The Daily Caller has published an op-ed written by NFIB/NY state director Mike Durant that explains the need for a bill introduced by Rep. John Faso that would exempt federally funded construction projects from Scaffold Law liability:
Congressman John Faso, a Republican representing New York’s 19th district, has taken a bold step and introduced legislation aimed at overriding one of his home state’s own laws. Due to the New York legislature’s cozy relationship with certain special interests, namely the personal injury trial bar, this move is necessary and overdue.
The statute in question, known as the “Scaffold Law,” is an archaic construction site liability regulation that places full blame for certain work-site injuries on the property owner – including publicly funded entities like the Metropolitan Transit Authority or the Port Authority of New York and New Jersey – and the general contractor, regardless of the contributing fault of the injured employee.
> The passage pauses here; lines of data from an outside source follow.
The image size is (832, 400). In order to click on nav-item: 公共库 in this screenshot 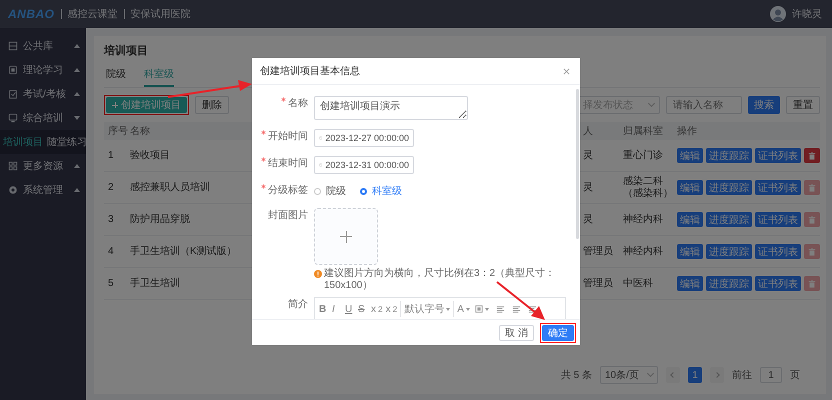, I will do `click(43, 46)`.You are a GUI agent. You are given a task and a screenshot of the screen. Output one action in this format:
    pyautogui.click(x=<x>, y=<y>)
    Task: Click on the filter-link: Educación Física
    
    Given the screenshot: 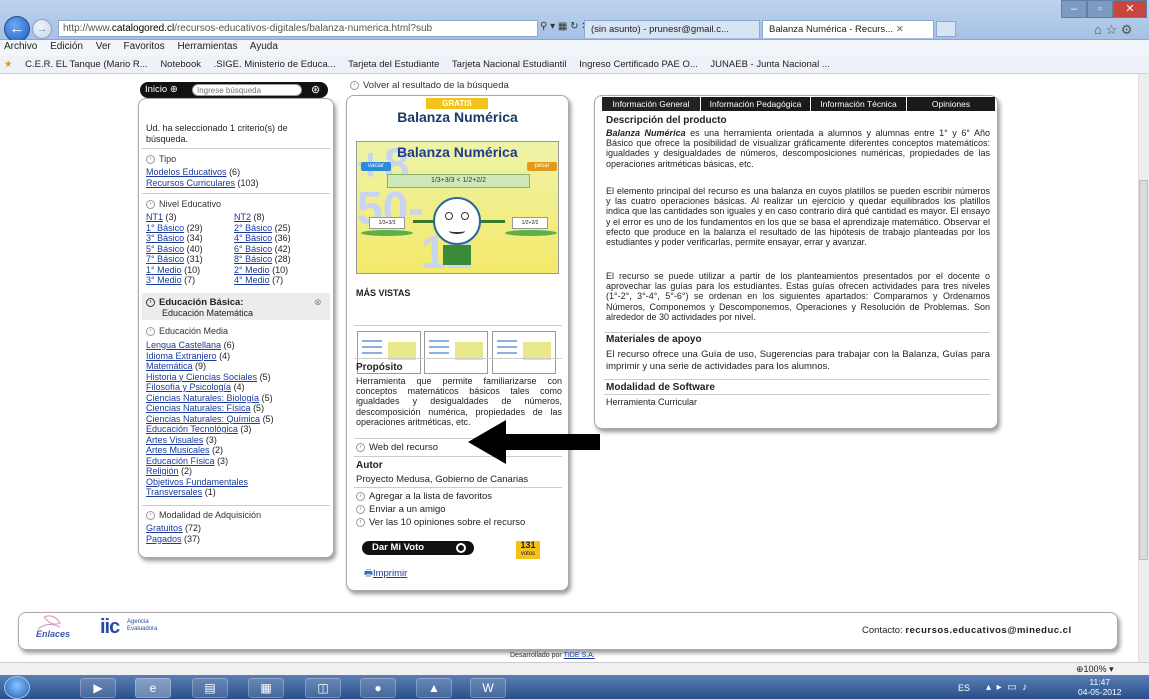 What is the action you would take?
    pyautogui.click(x=180, y=461)
    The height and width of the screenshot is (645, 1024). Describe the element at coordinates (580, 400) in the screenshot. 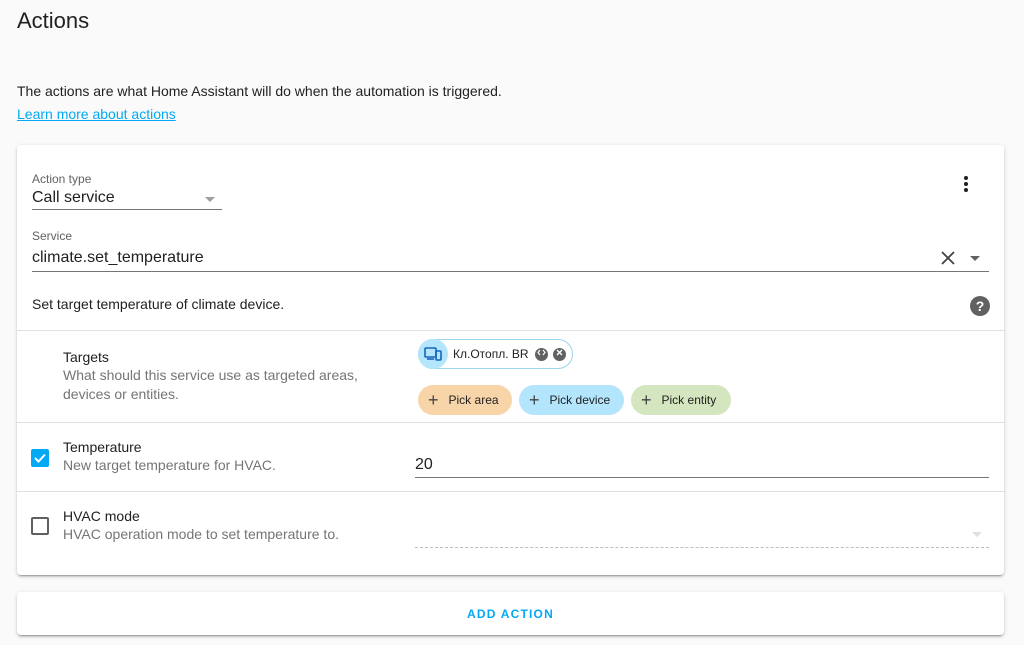

I see `pick-device-label: Pick device` at that location.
This means that owners and contractors are held liable even if they had nothing to do with the accident.
The consequence of this expansive, so-called “absolute liability” standard, is that construction insurance for the small businesses I represent costs more in New York than anywhere else in the country. No other state has a law like this and its existence drives up the cost of every construction project in the state. Ultimately, every sector suffers and New York is falling behind. It costs more to build affordable housing, maintain roads, build schools, repair bridges or tunnels, and own a small business. The fact is, if a small business owner needs to hire someone to get on a ladder to alter or repair something, they take on an enormous risk.